BEGIN
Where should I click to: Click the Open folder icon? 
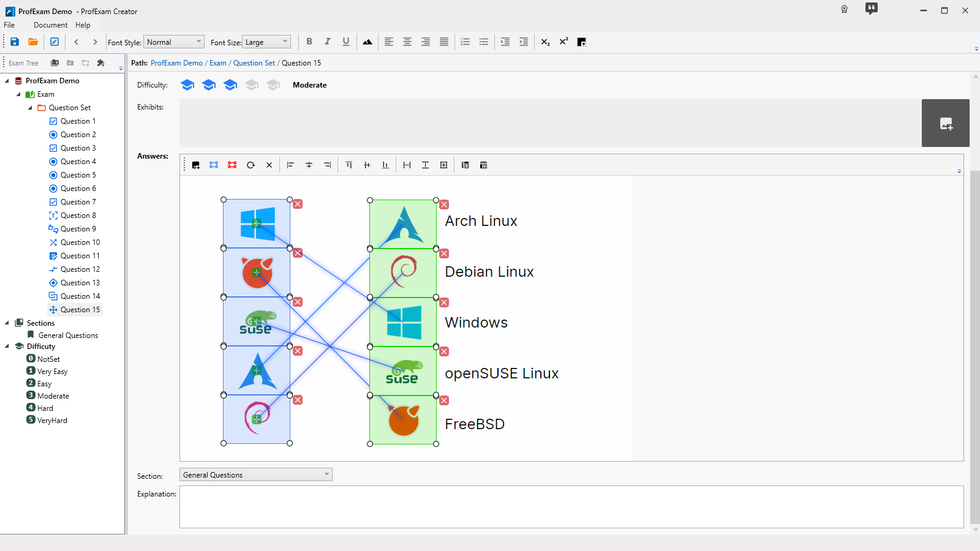click(33, 42)
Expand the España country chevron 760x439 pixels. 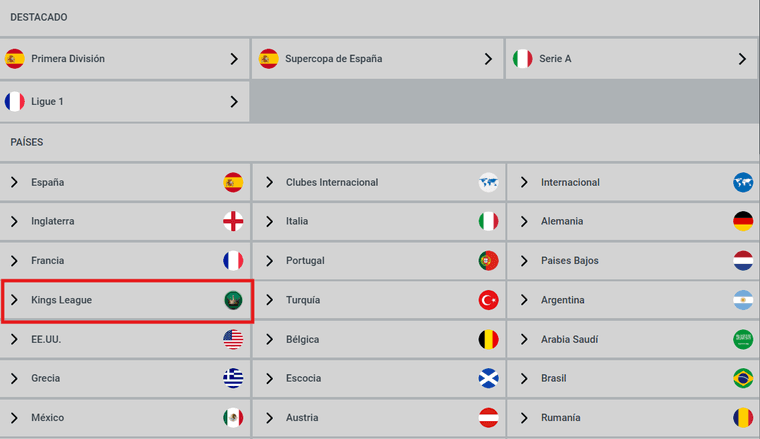(x=14, y=182)
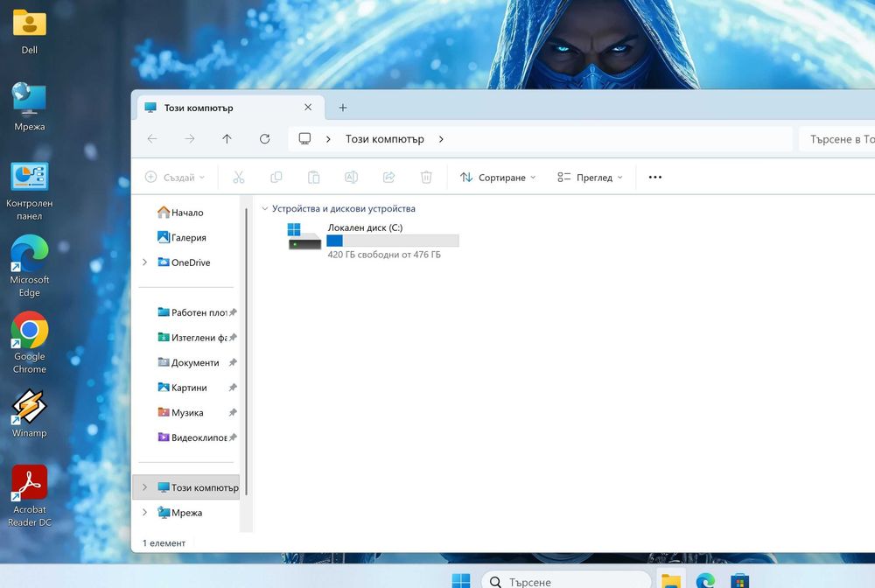Collapse Устройства и дискови устройства group

point(265,208)
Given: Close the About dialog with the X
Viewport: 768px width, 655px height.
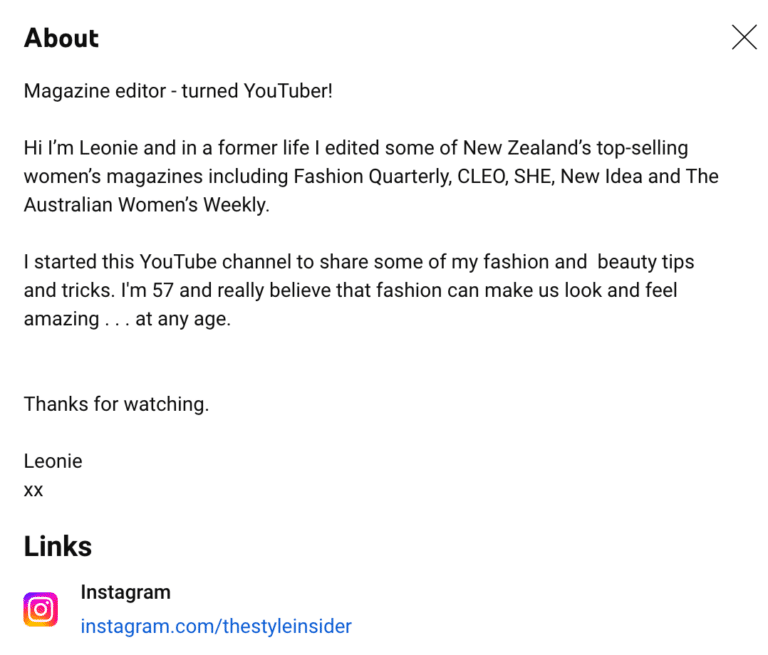Looking at the screenshot, I should pos(744,37).
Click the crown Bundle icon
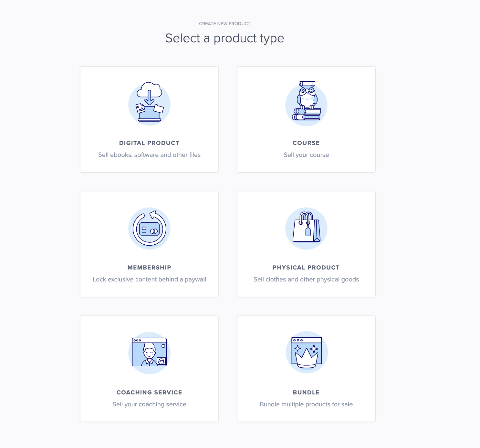 pos(307,352)
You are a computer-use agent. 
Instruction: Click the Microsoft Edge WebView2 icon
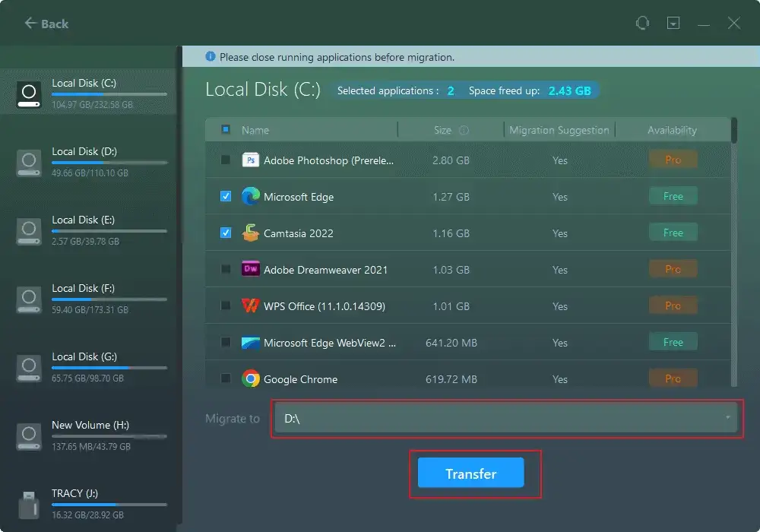[x=251, y=342]
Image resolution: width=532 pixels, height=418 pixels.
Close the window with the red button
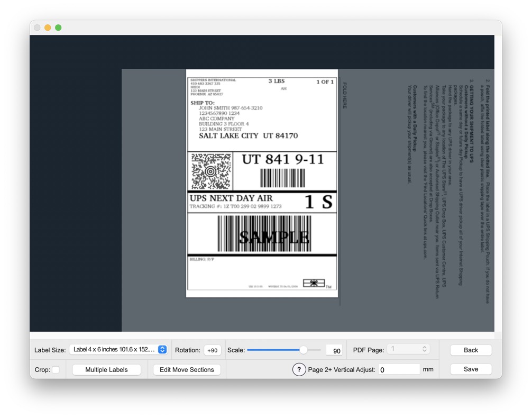point(37,28)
END
§ Task instructions: What you return must match, line for line, the records from the line containing "You are a computer-use agent." through their end, with both ends included and no pictures.

§ Result of this task:
You are a computer-use agent. 
Instruction: Click the Microsoft Edge WebView2 icon
[x=251, y=342]
Image resolution: width=532 pixels, height=418 pixels.
Close the window with the red button
point(37,28)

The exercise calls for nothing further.